Lochner v. New York (1905), which pitted a conservative activist judiciary against a reform-minded legislature, remains one of the most important and most frequently cited cases in Supreme Court history. In this concise and readable guide, Paul Kens shows us why the case remains such an important marker in the ideological battles between the free market and the regulatory state.
The Supreme Court's decision declared unconstitutional a New York State law limiting bakery workers to no more than ten hours per day or sixty hours per week. By evoking its "police power," the state hoped to eliminate the employers' abuse of these workers. But the 5–4 majority opinion, authored by Justice Rufus Peckham and renounced by Justice Oliver Wendell Holmes, cited the state's violation of due process and the "right of contract between employers and employees," which the majority believed was protected by the Fourteenth Amendment.
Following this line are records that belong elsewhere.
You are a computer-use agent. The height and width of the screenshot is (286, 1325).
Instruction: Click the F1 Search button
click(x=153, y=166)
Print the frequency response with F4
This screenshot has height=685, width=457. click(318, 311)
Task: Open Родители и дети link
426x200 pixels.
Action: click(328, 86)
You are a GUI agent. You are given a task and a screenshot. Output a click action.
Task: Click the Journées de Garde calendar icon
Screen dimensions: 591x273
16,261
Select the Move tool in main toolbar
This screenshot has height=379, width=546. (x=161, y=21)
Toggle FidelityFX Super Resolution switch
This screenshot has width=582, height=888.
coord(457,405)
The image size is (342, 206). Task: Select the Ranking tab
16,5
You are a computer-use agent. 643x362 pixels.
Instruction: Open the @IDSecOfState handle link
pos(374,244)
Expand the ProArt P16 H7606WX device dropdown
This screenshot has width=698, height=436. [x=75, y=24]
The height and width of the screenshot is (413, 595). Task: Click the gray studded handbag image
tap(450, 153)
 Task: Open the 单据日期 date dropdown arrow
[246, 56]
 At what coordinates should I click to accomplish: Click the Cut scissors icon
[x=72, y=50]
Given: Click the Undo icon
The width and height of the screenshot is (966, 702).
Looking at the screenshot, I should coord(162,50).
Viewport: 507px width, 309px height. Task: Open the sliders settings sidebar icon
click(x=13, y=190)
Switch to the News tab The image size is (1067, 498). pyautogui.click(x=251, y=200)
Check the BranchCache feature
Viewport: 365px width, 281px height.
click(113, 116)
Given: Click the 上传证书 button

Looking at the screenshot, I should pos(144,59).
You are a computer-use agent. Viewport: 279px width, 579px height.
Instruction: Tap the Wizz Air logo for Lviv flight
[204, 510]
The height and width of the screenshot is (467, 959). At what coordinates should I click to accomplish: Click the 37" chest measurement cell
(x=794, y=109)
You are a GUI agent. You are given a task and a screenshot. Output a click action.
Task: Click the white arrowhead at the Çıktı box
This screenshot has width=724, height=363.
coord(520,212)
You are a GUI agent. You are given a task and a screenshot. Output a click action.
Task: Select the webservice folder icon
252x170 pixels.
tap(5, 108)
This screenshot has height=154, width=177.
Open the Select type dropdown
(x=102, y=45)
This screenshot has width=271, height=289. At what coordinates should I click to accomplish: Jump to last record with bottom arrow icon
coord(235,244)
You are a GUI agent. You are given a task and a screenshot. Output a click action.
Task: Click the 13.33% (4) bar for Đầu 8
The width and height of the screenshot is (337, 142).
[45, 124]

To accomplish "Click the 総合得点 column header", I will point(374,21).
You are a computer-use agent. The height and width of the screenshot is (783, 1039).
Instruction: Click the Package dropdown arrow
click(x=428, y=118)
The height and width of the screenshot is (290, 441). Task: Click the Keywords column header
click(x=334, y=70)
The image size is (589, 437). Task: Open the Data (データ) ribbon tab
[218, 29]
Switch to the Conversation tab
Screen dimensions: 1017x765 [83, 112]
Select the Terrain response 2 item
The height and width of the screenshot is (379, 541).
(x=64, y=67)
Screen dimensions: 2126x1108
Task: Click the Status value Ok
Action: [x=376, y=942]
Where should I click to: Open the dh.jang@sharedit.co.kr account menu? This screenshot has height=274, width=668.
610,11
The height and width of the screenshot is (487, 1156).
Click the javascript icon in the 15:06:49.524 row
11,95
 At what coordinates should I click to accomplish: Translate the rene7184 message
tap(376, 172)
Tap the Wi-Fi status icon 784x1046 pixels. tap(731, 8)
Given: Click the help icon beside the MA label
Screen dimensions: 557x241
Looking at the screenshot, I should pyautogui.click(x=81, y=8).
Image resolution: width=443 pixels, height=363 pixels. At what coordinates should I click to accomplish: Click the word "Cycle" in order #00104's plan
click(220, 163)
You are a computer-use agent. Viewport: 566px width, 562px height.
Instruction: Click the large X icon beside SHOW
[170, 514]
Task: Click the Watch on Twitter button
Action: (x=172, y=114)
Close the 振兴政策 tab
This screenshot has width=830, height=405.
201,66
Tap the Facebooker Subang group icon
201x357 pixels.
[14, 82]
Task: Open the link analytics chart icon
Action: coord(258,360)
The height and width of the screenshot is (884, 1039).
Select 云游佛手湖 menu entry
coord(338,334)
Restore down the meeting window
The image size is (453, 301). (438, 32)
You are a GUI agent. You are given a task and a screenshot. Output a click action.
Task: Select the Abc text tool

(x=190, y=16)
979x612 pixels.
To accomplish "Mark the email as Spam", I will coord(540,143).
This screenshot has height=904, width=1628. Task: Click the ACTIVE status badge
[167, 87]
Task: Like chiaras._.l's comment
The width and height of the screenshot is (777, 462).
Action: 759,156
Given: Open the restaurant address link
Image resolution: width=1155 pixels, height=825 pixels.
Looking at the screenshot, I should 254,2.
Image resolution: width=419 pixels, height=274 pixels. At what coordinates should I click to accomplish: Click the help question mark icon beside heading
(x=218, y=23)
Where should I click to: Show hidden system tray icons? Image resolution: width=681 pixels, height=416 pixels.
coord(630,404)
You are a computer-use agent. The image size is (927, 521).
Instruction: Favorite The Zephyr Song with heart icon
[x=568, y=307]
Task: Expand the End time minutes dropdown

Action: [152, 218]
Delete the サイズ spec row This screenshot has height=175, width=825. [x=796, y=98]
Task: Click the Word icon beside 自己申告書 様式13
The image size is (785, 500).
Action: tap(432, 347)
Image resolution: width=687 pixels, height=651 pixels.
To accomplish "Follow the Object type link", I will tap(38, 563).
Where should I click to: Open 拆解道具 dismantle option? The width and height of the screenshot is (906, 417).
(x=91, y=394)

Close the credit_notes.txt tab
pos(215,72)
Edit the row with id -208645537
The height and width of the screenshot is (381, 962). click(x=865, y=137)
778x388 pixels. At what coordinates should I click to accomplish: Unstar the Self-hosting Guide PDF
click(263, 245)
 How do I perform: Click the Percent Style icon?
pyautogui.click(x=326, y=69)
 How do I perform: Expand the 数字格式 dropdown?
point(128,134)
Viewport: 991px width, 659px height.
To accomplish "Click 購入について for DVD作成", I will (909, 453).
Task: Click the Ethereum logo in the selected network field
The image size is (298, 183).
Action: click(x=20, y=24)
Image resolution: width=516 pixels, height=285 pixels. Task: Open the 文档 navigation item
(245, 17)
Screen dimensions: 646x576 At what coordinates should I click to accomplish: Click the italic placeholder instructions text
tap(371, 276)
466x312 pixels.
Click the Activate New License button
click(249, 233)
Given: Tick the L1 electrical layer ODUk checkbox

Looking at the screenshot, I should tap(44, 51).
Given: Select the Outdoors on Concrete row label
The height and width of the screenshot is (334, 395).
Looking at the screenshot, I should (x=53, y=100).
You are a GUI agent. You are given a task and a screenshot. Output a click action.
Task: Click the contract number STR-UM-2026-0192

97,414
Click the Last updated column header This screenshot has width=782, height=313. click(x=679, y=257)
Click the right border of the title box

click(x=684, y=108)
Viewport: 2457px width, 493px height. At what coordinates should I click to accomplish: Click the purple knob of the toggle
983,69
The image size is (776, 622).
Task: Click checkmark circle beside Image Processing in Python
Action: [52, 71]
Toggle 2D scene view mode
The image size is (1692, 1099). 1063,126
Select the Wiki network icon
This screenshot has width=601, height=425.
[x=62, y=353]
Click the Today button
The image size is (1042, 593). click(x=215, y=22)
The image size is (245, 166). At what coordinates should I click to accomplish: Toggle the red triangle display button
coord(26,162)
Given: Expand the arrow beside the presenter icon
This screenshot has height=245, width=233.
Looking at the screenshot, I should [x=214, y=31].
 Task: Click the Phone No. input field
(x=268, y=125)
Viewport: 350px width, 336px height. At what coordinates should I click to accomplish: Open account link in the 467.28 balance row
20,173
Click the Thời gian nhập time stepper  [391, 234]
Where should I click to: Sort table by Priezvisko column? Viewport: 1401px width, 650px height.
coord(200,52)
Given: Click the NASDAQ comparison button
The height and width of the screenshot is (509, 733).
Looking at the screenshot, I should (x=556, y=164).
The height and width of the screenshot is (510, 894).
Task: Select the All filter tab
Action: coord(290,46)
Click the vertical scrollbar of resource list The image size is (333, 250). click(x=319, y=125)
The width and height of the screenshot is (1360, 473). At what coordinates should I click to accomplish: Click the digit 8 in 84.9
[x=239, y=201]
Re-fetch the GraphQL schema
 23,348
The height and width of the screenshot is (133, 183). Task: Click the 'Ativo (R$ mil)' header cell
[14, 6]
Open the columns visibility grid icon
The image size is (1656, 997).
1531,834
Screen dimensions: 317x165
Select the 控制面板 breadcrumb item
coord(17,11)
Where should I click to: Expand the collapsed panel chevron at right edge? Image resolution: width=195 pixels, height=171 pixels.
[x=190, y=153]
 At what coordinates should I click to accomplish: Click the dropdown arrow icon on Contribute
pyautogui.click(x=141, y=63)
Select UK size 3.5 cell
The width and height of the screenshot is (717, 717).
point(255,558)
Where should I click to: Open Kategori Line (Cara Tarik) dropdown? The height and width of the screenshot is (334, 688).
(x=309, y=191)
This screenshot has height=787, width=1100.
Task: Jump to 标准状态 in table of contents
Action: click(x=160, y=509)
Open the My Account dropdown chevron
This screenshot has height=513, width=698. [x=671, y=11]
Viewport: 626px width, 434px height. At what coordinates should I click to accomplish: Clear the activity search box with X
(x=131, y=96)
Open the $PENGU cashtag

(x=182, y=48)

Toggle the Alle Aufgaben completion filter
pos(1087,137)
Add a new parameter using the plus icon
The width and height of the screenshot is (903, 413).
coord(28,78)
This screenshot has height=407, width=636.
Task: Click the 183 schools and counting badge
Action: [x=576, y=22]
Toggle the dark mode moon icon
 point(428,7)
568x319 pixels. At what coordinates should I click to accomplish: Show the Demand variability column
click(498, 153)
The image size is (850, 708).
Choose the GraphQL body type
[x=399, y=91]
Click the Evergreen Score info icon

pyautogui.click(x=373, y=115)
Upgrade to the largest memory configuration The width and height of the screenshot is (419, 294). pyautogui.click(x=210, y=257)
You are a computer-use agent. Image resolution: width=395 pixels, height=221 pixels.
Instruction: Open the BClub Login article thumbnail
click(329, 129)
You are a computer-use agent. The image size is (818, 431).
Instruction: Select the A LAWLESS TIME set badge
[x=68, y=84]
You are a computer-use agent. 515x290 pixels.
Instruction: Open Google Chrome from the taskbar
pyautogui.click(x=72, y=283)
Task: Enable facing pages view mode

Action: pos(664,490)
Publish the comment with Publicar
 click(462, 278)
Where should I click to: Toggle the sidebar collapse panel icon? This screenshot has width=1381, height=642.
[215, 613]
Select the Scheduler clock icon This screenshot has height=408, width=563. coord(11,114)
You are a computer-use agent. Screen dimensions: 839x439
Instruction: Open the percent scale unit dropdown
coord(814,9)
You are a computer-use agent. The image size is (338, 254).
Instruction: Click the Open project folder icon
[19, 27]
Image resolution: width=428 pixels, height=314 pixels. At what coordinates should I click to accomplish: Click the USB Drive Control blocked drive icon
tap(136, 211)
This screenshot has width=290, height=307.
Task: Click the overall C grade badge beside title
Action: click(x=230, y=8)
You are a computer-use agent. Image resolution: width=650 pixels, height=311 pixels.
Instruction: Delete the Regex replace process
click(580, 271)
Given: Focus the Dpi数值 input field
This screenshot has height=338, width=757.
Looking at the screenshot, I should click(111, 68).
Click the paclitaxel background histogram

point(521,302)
Critics jumped on the decision as an example of conservative juidicial activism promoting laissez-faire capitalism at the expense of progressive reform. As series editors Peter Hoffer and N.E.H. Hull note in their preface, "the case also raised a host of significant questions regarding the impetus of state legislatures to enter the workplace and regulate hours, wages, and working conditions; of the role of courts as monitors of the constitutionality of state regulation of the economy; and of the place of economic and moral theories in judicial thinking."
Kens, however, reminds us that these hotly contested ideas and principles emerged from a very real human drama involving workers, owners, legislators, lawyers, and judges. Within the crucible of an industrializing America, their story reflected the fierce competition between two powerful ideologies.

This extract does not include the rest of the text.